• About this task
Copy out exactly the lines that begin with the one containing "Go to next return" and continue until the last line of the material.

• Information given

======

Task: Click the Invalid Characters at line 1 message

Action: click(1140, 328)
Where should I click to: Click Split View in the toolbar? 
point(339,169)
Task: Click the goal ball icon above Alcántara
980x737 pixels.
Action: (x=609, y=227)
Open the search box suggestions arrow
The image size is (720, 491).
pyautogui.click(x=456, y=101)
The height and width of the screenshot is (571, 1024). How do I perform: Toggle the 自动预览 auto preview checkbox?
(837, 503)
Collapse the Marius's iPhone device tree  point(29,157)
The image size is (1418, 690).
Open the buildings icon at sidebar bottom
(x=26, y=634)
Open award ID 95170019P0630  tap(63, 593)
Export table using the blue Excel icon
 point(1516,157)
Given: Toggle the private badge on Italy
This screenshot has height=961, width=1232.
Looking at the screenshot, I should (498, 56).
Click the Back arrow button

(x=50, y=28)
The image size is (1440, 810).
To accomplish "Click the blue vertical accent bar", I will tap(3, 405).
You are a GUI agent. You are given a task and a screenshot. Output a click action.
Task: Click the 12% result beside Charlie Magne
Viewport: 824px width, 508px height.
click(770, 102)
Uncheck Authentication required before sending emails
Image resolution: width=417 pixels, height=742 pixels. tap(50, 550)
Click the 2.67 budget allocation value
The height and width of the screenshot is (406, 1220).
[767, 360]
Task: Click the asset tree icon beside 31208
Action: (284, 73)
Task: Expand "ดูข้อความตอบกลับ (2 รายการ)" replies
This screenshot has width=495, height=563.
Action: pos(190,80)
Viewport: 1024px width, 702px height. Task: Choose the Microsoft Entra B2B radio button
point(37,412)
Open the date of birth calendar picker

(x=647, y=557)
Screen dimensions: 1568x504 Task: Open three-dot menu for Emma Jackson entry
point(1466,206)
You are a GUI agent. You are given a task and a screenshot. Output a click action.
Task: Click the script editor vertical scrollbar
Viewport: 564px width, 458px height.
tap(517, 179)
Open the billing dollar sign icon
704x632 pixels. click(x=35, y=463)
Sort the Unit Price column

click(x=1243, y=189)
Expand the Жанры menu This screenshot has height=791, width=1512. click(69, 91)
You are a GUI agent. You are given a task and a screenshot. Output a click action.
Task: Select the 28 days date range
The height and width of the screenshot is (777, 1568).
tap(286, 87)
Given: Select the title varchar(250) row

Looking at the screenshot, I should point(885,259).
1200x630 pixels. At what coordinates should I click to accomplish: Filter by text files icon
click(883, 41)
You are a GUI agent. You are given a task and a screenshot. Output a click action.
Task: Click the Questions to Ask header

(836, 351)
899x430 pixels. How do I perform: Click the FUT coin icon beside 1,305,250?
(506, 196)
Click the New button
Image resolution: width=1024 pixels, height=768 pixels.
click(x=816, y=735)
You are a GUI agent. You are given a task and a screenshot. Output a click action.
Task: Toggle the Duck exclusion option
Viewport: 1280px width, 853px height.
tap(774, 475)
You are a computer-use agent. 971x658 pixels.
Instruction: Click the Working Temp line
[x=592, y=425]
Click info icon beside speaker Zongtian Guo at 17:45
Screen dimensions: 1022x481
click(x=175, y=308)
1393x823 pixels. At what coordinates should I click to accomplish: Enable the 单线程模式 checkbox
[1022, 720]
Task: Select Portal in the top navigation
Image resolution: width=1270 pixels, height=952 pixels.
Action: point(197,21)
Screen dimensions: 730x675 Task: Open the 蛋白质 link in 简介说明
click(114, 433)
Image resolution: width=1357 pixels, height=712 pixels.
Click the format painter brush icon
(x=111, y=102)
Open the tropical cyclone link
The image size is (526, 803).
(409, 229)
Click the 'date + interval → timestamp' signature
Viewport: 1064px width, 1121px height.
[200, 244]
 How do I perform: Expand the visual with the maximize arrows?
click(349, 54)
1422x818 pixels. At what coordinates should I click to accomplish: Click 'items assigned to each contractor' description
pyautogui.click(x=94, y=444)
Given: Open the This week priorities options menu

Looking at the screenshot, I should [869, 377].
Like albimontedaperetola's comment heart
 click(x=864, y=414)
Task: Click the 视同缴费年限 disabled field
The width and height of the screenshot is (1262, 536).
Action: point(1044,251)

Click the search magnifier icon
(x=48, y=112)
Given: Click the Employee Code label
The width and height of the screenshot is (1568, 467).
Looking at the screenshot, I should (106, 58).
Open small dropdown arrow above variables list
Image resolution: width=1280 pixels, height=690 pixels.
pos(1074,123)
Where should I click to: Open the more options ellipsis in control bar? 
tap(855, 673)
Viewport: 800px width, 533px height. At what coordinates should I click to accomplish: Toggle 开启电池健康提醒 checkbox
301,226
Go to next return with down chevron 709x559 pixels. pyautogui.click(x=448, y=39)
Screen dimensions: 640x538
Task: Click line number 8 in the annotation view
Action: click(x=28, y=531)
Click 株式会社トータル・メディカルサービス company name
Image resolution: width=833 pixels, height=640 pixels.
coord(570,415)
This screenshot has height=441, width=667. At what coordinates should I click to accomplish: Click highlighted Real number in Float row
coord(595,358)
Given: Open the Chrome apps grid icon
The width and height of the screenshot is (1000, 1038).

======

• Answer to this exercise
Go to next return with down chevron 709x559 pixels. pyautogui.click(x=448, y=39)
Screen dimensions: 640x538
Task: Click line number 8 in the annotation view
Action: click(x=28, y=531)
Click 株式会社トータル・メディカルサービス company name
Image resolution: width=833 pixels, height=640 pixels.
coord(570,415)
This screenshot has height=441, width=667. At what coordinates should I click to accomplish: Click highlighted Real number in Float row
coord(595,358)
Given: Open the Chrome apps grid icon
The width and height of the screenshot is (1000, 1038).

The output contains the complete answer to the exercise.